Filter these entries down to lines holding "agent".

- _GIVEN DATA_

......

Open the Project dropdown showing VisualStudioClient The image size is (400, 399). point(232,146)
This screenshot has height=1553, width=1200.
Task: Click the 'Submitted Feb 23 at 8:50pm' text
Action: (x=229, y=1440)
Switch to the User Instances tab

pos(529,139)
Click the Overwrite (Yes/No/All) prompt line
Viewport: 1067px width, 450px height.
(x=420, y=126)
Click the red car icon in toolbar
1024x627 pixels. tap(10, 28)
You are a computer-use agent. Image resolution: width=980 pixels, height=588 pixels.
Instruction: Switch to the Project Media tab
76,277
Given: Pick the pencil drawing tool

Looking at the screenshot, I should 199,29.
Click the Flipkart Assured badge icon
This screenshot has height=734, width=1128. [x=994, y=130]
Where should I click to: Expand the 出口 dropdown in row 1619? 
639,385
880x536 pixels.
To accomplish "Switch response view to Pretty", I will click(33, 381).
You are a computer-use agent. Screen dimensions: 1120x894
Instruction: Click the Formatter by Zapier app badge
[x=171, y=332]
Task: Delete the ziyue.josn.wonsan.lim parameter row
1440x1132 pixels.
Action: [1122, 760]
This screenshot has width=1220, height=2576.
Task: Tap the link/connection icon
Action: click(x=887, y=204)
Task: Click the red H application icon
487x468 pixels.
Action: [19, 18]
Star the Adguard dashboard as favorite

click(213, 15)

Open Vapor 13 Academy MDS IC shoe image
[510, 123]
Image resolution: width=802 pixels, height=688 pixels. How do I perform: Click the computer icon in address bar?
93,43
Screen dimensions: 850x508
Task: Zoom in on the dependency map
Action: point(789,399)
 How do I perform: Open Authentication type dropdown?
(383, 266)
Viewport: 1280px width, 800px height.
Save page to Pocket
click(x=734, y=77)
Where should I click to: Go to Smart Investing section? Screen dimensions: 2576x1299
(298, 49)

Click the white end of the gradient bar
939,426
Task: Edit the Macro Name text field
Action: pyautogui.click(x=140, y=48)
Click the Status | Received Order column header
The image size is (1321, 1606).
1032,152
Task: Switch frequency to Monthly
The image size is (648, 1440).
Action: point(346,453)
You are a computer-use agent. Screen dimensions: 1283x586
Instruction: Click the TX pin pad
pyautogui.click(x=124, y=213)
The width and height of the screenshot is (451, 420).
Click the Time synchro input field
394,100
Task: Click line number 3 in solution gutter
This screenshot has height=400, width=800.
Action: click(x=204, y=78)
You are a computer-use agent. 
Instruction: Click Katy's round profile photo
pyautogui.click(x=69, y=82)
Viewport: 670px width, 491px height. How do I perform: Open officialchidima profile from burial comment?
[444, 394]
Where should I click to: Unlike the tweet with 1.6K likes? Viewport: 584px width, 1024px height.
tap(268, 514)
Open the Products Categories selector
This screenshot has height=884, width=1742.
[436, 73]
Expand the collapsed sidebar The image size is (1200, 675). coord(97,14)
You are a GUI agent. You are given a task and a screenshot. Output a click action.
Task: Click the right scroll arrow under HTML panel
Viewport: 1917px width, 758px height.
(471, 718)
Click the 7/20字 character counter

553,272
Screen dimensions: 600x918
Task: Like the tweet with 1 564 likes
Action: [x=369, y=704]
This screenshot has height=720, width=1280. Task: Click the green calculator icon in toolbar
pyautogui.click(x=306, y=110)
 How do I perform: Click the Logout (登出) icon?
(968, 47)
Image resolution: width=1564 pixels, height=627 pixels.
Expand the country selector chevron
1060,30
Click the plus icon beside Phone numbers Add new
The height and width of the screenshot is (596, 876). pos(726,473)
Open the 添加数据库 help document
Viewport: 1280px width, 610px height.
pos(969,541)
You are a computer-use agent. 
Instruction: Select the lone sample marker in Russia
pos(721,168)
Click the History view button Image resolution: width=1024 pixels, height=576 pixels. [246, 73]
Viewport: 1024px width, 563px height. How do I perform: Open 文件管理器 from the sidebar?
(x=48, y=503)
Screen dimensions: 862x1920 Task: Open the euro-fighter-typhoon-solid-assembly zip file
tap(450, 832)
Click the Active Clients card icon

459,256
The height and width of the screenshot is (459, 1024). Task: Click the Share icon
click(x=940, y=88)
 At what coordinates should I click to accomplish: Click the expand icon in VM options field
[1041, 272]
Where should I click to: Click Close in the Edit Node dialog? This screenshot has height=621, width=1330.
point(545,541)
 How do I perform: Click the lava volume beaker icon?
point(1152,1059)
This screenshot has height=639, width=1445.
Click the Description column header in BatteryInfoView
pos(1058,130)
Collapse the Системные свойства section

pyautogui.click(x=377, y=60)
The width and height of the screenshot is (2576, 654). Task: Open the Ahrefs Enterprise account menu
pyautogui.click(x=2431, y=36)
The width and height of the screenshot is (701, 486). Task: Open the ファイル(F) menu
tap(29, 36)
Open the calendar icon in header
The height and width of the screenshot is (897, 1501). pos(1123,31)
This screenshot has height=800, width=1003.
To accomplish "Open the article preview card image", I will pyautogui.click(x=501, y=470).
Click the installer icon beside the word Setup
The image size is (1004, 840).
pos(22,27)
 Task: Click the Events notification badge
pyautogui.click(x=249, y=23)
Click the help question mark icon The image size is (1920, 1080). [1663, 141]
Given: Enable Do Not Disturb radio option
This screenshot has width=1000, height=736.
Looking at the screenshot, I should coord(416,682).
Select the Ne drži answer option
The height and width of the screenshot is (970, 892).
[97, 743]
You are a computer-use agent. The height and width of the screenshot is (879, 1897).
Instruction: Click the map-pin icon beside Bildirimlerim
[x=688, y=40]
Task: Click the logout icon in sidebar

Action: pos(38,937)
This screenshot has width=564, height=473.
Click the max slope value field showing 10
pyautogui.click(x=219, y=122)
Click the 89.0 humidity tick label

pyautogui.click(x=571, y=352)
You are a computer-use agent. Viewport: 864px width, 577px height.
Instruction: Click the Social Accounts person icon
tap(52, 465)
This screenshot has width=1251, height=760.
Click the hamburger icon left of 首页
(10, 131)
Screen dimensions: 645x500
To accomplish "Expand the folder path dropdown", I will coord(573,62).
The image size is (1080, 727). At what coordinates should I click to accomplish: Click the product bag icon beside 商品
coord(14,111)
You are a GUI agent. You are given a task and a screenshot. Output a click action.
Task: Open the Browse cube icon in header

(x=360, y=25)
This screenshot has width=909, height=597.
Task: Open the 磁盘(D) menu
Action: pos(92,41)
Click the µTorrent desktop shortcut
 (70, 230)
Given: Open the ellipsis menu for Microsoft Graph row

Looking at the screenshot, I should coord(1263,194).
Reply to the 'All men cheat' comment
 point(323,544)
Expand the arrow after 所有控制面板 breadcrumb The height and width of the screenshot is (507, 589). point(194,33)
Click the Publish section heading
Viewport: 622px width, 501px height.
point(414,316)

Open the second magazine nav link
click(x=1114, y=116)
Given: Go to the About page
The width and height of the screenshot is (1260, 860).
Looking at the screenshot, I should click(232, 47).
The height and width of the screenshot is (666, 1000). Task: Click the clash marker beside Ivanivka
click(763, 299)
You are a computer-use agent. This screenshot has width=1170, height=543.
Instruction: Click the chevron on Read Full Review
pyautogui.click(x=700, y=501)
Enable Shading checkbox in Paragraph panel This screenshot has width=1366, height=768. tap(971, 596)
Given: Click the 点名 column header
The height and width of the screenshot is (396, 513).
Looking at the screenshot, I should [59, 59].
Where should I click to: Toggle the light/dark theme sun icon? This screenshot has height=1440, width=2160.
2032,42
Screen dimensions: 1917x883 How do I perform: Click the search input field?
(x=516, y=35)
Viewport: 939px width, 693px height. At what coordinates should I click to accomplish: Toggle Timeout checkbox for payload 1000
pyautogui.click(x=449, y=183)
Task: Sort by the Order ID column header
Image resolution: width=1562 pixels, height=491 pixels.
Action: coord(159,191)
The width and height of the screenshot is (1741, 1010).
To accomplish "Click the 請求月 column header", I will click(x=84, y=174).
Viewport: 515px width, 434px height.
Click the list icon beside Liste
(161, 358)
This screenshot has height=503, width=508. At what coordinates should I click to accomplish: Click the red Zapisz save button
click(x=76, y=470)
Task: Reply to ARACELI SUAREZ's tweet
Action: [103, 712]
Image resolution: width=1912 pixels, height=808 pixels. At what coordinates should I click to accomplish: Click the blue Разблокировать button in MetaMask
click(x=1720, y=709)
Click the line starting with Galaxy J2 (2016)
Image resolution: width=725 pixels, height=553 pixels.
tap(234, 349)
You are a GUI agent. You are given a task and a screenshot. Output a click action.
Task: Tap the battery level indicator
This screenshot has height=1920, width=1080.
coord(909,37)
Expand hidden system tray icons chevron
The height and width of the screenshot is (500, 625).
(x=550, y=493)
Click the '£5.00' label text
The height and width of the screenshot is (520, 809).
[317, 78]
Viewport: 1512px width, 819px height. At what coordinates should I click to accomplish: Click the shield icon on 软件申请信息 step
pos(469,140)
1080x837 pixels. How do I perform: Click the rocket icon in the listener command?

......

- _EXERCISE RESULT_
You are a computer-use agent. Image resolution: width=980 pixels, height=588 pixels.
You are a computer-use agent. Screen dimensions: 1120x894
You are a computer-use agent. Screen dimensions: 1283x586
You are a computer-use agent. 
You are a GUI agent. You are given a task and a screenshot. Output a click action.
You are a computer-use agent. 
You are a computer-use agent. The height and width of the screenshot is (879, 1897).
You are a computer-use agent. Viewport: 864px width, 577px height.
You are a GUI agent. You are given a task and a screenshot. Output a click action.
You are a computer-use agent. This screenshot has width=1170, height=543.
You are a GUI agent. You are given a task and a screenshot. Output a click action.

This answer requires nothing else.